| ASSIGNMENT |
Reproduce verbatim the line where "You are a GUI" occurs, along with all following lines down to the last line of the data.

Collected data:
▬▬▬▬▬▬▬▬▬▬

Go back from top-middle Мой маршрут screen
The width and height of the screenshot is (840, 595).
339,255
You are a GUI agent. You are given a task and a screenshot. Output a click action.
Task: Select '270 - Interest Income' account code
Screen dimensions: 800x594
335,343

▬▬▬▬▬▬▬▬▬▬

| SOLUTION FOR THIS TASK |
You are a GUI agent. You are given a task and a screenshot. Output a click action.
Task: Select '270 - Interest Income' account code
Screen dimensions: 800x594
335,343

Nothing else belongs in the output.